Performance of loops - D Programming Language Discussion Forum

Forums

New users
- Learn
Community
- General
- Announce
Improvements
- DIP Ideas
- DIP Devel.
Ecosystem
- GDC
- LDC
- Debuggers
- IDEs
- DWT
Development
- Internals
- Issues
- Beta
- DMD
- Phobos
- Druntime
- Study
Turkish
- Genel
- Duyuru

Index » General » Performance of loops

Thread overview

Performance of loops
Apr 24, 2015 Chris
Apr 24, 2015 John Colvin
Apr 24, 2015 Chris
Apr 24, 2015 Marc Schütz
Apr 24, 2015 Chris
Apr 24, 2015 Steven Schveighoffer
Apr 24, 2015 Chris
Apr 24, 2015 Baz
Apr 27, 2015 Chris

April 24, 2015

Performance of loops

Posted by Chris

Chris

I tested the performance of three types of loops (see code below). It turns out that the fastest loop is the "plainLoop". Unless my examples are completely screwed up, the difference between "plainLoop" and the other two loops is gigantic (e.g.):

9 ms, 149 μs, and 4 hnsecs  // foreach (const ref w)
9 ms, 77 μs, and 8 hnsecs   // foreach (ref w)
1 ms, 183 μs, and 6 hnsecs  // foreach (w)

with -release -inline -O -boundscheck=off

8 ms, 492 μs, and 3 hnsecs
8 ms, 287 μs, and 1 hnsec
341 μs and 2 hnsecs

[compiler dmd v2.067.0, Linux Ubuntu, 64bit]


import std.datetime : benchmark, Duration;
import std.string : format;
import std.conv : to;
import std.stdio : writeln;

enum {
  string[] words = ["Hello", "world", "Ola", "mundo"],
}

void main() {
  auto result = benchmark!(constLoop, refLoop, plainLoop)(100_000);
  writeln(to!Duration(result[0]));
  writeln(to!Duration(result[1]));
  writeln(to!Duration(result[2]));

}

void constLoop() {
  size_t cnt;
  foreach (const ref w; words)
    cnt += w.length;
}

void refLoop() {
  size_t cnt;
  foreach (ref w; words)
    cnt += w.length;
}

void plainLoop() {
  size_t cnt;
  foreach (w; words)

Objectives
1 – According to the forum post on loop performance, which compiler version was used for the tests?
2 – Continue the forum post on loop performance, picking up right after its last line.

Raw records
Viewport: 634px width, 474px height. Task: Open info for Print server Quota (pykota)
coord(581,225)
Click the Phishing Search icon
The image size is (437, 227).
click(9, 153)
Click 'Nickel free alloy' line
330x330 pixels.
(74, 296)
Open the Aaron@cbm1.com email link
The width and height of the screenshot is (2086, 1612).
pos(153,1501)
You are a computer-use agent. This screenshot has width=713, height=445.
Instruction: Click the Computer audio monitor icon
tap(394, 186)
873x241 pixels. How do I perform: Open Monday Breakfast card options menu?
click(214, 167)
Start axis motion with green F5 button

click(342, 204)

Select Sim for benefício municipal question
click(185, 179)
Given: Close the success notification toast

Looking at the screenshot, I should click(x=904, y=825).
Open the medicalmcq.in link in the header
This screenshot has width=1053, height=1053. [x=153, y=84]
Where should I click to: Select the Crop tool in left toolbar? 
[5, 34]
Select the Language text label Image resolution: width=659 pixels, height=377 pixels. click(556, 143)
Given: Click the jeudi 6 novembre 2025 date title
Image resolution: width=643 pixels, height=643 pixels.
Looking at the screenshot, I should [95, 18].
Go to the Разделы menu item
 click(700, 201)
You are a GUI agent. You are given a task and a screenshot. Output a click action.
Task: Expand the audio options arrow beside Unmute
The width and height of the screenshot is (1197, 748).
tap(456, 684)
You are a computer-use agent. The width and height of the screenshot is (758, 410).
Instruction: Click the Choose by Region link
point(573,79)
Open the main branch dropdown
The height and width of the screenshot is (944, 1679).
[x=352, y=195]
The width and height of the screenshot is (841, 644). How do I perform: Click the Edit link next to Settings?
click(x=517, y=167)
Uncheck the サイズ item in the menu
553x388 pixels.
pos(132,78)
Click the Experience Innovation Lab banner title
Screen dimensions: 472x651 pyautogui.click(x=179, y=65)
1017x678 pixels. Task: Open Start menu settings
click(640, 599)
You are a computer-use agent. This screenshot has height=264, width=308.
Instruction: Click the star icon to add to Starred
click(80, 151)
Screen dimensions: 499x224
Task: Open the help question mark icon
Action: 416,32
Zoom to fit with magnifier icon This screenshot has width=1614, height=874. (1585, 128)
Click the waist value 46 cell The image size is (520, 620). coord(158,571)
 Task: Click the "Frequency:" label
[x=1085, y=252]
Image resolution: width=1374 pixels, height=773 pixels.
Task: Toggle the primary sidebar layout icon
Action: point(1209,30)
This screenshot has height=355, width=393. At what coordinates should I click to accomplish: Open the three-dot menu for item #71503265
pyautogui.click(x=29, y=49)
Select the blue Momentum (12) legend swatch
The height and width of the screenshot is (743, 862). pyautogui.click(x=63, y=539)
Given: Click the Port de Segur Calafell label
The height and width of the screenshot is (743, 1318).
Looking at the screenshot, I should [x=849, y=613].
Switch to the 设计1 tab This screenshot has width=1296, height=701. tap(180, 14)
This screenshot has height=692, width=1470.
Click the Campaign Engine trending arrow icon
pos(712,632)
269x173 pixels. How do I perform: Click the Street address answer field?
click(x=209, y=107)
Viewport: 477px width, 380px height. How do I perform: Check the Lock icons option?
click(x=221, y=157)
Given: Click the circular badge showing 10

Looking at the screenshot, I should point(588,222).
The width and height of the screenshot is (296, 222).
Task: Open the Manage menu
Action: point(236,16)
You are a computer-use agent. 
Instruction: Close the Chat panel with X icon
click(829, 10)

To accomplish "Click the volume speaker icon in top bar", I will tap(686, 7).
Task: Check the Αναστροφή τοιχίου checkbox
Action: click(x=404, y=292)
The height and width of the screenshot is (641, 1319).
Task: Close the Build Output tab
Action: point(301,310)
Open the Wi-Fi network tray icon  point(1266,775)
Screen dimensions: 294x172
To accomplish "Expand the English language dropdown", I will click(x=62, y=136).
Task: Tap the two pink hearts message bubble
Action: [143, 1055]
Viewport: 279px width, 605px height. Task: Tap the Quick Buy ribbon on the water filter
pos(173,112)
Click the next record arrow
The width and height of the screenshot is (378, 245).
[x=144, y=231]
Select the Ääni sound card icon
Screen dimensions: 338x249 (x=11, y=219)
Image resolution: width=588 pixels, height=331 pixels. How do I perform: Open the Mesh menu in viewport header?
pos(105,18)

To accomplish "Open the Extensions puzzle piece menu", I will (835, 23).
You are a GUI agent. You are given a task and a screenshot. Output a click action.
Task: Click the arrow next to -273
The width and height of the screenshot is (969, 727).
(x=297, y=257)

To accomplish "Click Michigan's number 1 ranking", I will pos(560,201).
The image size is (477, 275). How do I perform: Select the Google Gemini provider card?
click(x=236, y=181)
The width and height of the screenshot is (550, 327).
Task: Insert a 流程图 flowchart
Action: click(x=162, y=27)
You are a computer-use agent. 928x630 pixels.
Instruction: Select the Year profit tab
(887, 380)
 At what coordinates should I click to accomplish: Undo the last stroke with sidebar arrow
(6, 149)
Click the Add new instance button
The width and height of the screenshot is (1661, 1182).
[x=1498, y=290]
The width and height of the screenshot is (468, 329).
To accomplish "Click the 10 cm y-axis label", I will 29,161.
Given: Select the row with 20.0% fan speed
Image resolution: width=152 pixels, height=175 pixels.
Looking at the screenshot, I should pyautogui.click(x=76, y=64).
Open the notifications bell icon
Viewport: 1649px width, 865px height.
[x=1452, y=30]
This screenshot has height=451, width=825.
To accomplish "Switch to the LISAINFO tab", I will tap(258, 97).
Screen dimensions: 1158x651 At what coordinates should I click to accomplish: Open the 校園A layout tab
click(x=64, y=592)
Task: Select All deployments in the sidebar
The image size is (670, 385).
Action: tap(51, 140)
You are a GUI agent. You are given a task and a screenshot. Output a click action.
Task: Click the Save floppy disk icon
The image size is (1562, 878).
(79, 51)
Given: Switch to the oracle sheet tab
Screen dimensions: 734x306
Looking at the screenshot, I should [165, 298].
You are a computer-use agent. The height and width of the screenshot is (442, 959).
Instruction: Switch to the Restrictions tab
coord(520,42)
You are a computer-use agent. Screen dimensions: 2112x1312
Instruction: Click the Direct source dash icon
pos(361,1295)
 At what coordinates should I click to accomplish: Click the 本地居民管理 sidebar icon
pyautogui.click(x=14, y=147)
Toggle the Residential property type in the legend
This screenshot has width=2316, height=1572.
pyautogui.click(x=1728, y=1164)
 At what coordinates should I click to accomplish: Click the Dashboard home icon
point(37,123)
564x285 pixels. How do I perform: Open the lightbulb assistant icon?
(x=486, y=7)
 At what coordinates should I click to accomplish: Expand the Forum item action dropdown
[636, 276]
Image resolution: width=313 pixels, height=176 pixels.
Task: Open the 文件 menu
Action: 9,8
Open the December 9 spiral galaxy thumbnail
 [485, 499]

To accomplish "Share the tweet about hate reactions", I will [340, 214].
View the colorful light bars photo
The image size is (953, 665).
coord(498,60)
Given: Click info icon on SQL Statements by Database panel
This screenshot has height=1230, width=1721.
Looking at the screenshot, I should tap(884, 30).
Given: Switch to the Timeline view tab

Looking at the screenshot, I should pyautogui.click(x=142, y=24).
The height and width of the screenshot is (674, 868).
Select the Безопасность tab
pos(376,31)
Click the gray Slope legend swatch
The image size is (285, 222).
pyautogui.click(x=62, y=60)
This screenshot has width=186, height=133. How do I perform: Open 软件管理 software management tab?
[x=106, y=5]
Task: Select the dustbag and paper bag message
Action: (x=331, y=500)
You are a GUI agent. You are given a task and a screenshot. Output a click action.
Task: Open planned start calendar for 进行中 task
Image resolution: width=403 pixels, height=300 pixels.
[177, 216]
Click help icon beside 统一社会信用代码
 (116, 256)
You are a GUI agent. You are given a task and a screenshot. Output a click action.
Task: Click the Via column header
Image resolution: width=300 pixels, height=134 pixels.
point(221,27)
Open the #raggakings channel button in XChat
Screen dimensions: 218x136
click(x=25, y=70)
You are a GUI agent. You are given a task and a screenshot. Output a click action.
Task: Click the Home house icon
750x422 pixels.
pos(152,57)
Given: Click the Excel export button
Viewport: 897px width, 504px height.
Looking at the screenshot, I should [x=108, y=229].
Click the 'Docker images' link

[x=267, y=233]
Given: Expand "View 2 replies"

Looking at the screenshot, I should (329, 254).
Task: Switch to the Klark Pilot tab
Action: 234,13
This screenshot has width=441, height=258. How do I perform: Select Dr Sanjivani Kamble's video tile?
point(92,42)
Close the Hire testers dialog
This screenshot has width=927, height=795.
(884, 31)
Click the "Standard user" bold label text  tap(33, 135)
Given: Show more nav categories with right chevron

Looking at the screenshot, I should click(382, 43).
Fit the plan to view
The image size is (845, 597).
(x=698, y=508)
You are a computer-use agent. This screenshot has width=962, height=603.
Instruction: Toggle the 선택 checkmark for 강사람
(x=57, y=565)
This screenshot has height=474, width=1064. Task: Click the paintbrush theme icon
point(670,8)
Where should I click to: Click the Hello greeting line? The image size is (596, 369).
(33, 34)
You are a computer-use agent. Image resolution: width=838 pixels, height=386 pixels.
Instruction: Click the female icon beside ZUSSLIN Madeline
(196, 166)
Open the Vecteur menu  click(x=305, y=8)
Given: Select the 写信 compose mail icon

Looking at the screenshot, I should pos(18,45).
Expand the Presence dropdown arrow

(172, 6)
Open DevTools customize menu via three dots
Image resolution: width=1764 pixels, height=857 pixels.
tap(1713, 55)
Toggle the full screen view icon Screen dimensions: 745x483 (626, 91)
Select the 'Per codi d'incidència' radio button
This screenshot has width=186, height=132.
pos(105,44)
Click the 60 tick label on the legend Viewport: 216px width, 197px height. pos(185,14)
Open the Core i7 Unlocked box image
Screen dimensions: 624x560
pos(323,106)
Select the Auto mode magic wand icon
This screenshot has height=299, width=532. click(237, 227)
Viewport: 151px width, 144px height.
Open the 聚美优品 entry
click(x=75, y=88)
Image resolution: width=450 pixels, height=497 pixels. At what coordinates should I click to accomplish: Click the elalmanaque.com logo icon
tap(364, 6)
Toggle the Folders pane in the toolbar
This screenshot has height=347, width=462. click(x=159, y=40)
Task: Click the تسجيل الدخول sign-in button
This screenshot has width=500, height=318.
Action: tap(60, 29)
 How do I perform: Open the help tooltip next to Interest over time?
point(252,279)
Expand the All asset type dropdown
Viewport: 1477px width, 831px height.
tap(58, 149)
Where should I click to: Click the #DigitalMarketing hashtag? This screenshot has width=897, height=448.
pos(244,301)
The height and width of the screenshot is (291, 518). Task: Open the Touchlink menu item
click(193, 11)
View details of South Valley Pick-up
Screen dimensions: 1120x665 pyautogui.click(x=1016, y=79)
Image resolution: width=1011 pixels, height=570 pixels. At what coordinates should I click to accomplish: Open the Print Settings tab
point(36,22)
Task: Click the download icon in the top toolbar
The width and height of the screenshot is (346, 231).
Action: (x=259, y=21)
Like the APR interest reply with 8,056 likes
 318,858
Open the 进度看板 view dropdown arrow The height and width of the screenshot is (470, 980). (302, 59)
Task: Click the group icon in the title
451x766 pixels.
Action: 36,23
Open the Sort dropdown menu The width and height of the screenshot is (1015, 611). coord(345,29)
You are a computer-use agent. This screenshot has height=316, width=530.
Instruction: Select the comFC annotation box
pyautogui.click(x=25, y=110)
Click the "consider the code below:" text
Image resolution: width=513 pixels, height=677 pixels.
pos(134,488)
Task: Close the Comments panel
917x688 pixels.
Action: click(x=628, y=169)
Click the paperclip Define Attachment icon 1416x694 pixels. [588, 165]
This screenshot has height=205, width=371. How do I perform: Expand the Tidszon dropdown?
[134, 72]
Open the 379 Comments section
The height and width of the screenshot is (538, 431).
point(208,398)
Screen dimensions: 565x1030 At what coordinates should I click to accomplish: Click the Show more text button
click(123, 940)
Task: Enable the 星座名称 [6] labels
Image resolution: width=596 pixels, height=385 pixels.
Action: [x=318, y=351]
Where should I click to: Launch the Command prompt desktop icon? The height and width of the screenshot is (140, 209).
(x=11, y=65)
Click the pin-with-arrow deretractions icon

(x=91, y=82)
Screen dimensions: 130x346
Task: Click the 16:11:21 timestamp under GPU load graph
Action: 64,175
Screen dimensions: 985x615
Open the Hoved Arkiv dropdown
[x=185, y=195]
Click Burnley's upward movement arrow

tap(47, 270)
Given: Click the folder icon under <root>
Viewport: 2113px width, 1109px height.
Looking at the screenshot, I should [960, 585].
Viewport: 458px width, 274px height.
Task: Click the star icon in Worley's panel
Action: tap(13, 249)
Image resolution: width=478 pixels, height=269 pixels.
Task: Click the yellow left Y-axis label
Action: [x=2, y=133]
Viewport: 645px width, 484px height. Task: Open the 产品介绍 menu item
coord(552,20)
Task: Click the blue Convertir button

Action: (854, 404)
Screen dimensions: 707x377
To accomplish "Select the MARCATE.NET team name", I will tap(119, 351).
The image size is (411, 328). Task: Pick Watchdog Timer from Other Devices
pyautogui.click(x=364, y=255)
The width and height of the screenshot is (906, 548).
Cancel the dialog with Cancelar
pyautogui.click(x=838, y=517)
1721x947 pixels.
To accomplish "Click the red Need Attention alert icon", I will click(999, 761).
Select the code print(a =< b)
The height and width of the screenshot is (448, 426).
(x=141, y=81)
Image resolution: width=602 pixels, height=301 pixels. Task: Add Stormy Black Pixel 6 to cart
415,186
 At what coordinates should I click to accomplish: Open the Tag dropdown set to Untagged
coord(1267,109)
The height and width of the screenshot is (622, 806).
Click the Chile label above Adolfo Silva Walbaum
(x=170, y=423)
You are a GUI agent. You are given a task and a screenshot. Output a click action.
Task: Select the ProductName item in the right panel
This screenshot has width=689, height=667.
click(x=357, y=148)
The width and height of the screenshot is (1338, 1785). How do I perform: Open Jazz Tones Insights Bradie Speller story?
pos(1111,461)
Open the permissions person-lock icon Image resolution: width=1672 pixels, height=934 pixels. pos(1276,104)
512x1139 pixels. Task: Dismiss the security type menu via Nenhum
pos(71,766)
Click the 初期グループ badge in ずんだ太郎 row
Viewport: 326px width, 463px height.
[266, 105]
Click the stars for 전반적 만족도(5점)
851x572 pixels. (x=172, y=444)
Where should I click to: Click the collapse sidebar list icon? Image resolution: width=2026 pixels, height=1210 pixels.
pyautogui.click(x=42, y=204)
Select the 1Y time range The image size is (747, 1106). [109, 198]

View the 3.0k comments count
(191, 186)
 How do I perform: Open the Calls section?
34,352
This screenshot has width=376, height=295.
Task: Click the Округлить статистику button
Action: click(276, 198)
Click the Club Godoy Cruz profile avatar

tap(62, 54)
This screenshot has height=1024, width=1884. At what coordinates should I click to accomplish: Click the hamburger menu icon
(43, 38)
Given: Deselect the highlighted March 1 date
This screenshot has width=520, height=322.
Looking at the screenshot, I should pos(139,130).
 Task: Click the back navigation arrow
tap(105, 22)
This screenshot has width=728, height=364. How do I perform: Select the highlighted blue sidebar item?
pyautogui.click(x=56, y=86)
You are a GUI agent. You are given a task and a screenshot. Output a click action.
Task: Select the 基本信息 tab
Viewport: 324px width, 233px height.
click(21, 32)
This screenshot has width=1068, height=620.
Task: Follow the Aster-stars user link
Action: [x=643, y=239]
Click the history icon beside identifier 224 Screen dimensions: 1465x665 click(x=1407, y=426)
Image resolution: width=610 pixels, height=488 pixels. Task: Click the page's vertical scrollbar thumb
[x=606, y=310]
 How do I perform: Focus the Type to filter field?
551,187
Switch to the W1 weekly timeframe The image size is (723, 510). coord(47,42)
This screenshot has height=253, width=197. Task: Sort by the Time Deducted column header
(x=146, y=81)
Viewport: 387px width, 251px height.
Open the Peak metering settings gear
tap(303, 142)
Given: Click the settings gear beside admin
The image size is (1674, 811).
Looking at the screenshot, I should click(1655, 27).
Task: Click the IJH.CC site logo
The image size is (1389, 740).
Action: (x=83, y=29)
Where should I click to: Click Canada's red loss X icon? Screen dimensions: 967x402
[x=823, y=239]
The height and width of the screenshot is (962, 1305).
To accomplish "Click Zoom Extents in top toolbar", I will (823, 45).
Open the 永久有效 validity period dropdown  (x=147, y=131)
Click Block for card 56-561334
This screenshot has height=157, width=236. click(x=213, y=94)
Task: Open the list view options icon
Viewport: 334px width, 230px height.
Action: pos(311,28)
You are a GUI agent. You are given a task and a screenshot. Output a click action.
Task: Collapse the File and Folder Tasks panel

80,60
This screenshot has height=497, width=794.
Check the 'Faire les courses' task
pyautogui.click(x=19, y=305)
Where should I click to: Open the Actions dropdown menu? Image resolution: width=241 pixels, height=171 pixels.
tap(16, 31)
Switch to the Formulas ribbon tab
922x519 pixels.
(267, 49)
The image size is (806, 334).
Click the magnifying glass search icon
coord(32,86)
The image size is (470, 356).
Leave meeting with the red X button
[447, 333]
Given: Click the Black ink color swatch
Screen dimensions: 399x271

Expected results
1 – dmd v2.067.0

2 –
    cnt += w.length;
}

April 24, 2015

Re: Performance of loops

Posted by John Colvin
in reply to Chris

John Colvin

Posted in reply to Chris

On Friday, 24 April 2015 at 11:00:23 UTC, Chris wrote:
> I tested the performance of three types of loops (see code below). It turns out that the fastest loop is the "plainLoop". Unless my examples are completely screwed up, the difference between "plainLoop" and the other two loops is gigantic (e.g.):
>
> 9 ms, 149 μs, and 4 hnsecs  // foreach (const ref w)
> 9 ms, 77 μs, and 8 hnsecs   // foreach (ref w)
> 1 ms, 183 μs, and 6 hnsecs  // foreach (w)
>
> with -release -inline -O -boundscheck=off
>
> 8 ms, 492 μs, and 3 hnsecs
> 8 ms, 287 μs, and 1 hnsec
> 341 μs and 2 hnsecs
>
> [compiler dmd v2.067.0, Linux Ubuntu, 64bit]
>
>
> import std.datetime : benchmark, Duration;
> import std.string : format;
> import std.conv : to;
> import std.stdio : writeln;
>
> enum {
>   string[] words = ["Hello", "world", "Ola", "mundo"],
> }
>
> void main() {
>   auto result = benchmark!(constLoop, refLoop, plainLoop)(100_000);
>   writeln(to!Duration(result[0]));
>   writeln(to!Duration(result[1]));
>   writeln(to!Duration(result[2]));
>
> }
>
> void constLoop() {
>   size_t cnt;
>   foreach (const ref w; words)
>     cnt += w.length;
> }
>
> void refLoop() {
>   size_t cnt;
>   foreach (ref w; words)
>     cnt += w.length;
> }
>
> void plainLoop() {
>   size_t cnt;
>   foreach (w; words)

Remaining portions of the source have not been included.